Nashville’s enviable economic development success, which attracted AllianceBernstein, Oracle and some household names in the tech industry, naturally spawned new office development, as well as new construction in most every property type. In 2018 and 2019, 500,000-square-foot corporate relocations and build-to-suits weren’t uncommon. 

We all know what happened next with COVID and its impact on most every office tenant sector, but because of its business-friendly environment, favorable tax structure, appeal to both residents and businesses and tourism-supported economic base, Nashville’s economy was able to remain strong.

Elevated vacancies, of course, were one result of both COVID’s impact on office tenant sectors and the metro’s influx of supply. Overall vacancy steadily declined over the course of 2025, landing at 16.1 percent by year-end, compared with 9.2 percent at the end of 2019. The CBD housed 37.6 percent of the metro’s vacant space as 3.1 million square feet of product was unoccupied at the close of 2025 (submarket vacancy of 27.1 percent). 

In the suburbs, Brentwood had very few large blocks of unoccupied space with a vacancy of 10.1 percent. While vacancy totals are higher in the Cool Springs submarket at 17.2 percent, the submarket’s 348,286 square feet of annual occupancy gains caused the submarket to record the most substantial decrease in vacancy year over year, falling 288 basis points to 17.2 percent. 

Within a few of Nashville’s submarkets, there are micro markets that are thriving and attracting substantial office leasing and achieving strong rental rates. These neighborhood, boutique-office micro markets reflect Nashville’s changes over the past decade, especially with their mixed-use components that bring people together and provide a host of amenities, whether that’s retail, restaurant, residential or event space.

Developments such as Nashville Yards, a 17-acre mixed-use project led by Southwest Value Partners; the Midtown Music Row micro market, which has recorded 750,000 square feet of new office development over the past six years but hovering at a vacancy rate of 5 percent; New City Properties’ 14-acre Neuhoff District, the transformational redevelopment of a Prohibition-era meatpacking plant overlooking the Cumberland River; and Wedgewood Houston, where AJ Capital currently has the only new under-construction office developments in Nashville and has attracted two significant preleases, are all redefining the city’s cultural and business fabric.

The success of these micro markets — and new construction’s continued absorption in 2026 with little new development — creates opportunities for office properties developed in the past 30 years. Many of these are below Class A status and will require repositioning, shifting to a hospitality focus and creating an environment with new, in-building amenities and outdoor spaces that directly connect with Nashville’s vibes and energy. Continued tenant migration from the CBD to these renovated and newly delivered urban assets may further accelerate the conversion of aging downtown buildings to alternative uses, effectively reducing office inventory and placing additional downward pressure on vacancy. 

As the market stabilizes, Nashville is starting to reattract more institutional investor interest.
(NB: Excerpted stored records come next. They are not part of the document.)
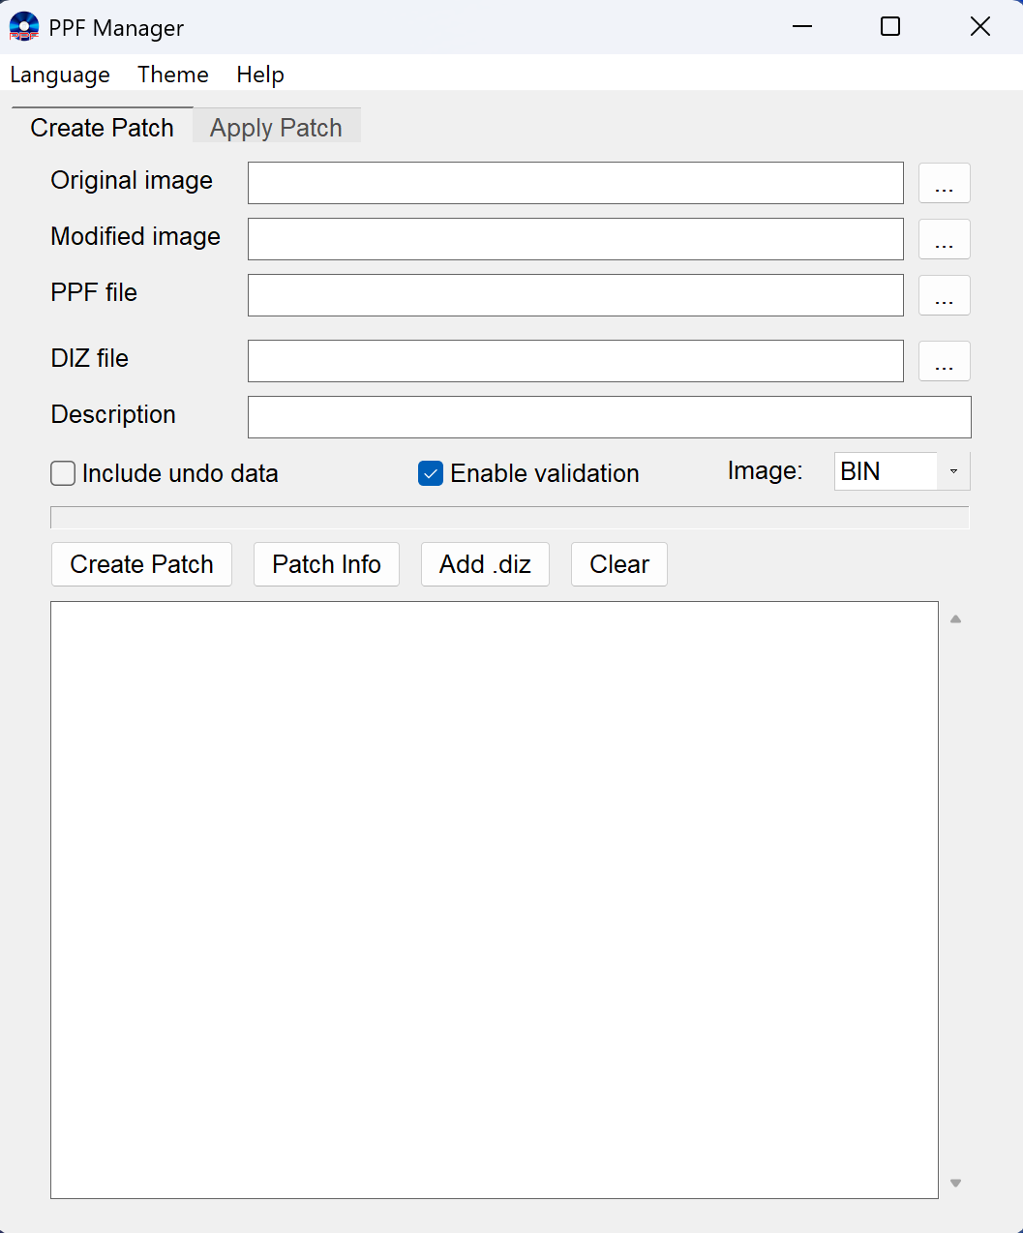Browse for the Modified image file
This screenshot has height=1233, width=1023.
click(x=944, y=239)
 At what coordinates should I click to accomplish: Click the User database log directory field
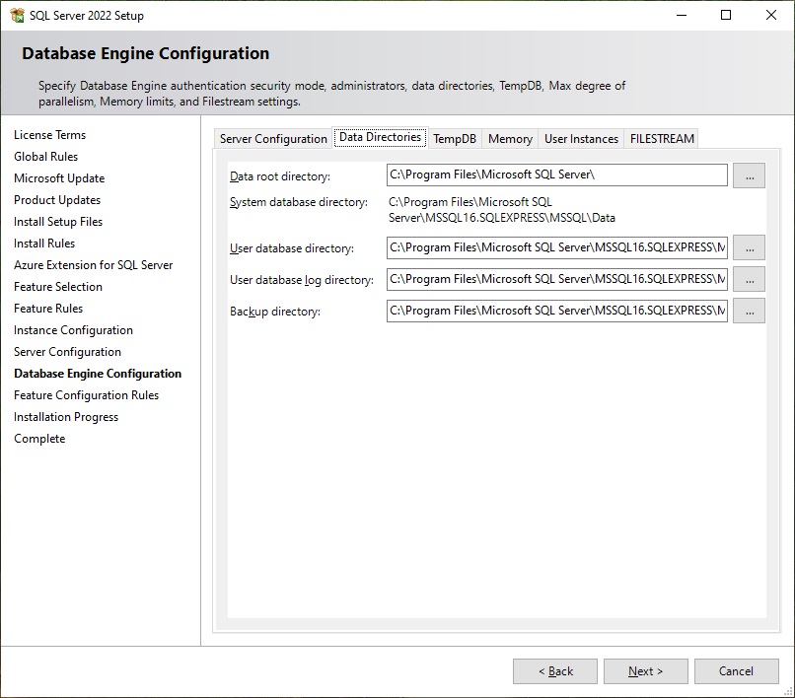(556, 279)
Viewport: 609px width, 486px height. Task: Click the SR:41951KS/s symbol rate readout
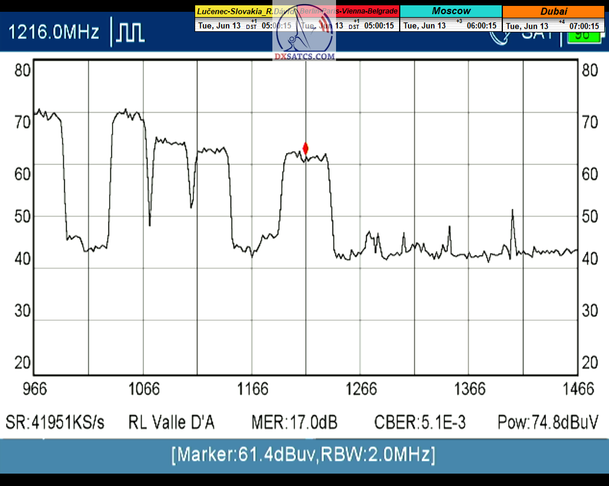pyautogui.click(x=55, y=422)
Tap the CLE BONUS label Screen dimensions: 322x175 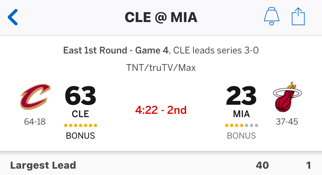(80, 136)
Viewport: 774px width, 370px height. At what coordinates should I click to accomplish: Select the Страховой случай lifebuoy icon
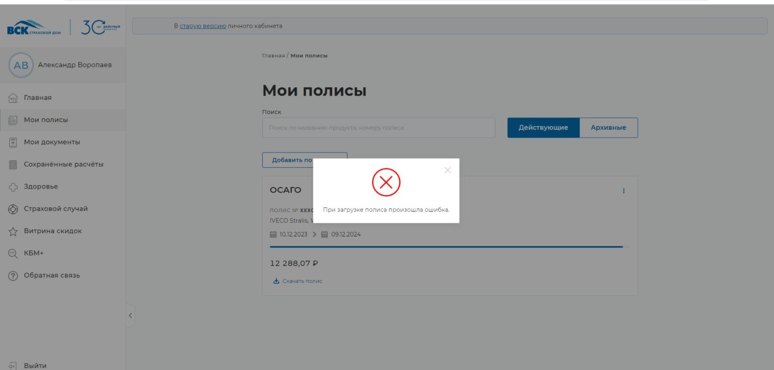(13, 209)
In February, news broke of Portman Holdings and Goldman Sachs putting the Moore Building on 19th Avenue on the market, with pricing expectations above $600 per square foot. This follows the sale of 1222 Demonbreun to Shorenstein Investment Advisors last year for approximately $660 per square foot. 
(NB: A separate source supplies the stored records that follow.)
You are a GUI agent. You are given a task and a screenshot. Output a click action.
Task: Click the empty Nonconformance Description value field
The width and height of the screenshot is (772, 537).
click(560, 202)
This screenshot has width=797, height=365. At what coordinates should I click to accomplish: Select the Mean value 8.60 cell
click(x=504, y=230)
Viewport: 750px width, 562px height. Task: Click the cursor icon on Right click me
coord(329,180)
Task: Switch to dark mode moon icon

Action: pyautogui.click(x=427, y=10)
Over the past decade, Nashville’s office market has been a bit of a roller coaster ride, from heights that made the city the focal point of our industry, to the valleys that we collectively endured together. Those valleys are behind us now, and the metro has shown that not only can it compete with any market in the United States for in-bound economic development, but it also has the resilience to match. That resilience and momentum will be the hallmarks of 2026 and well into the future.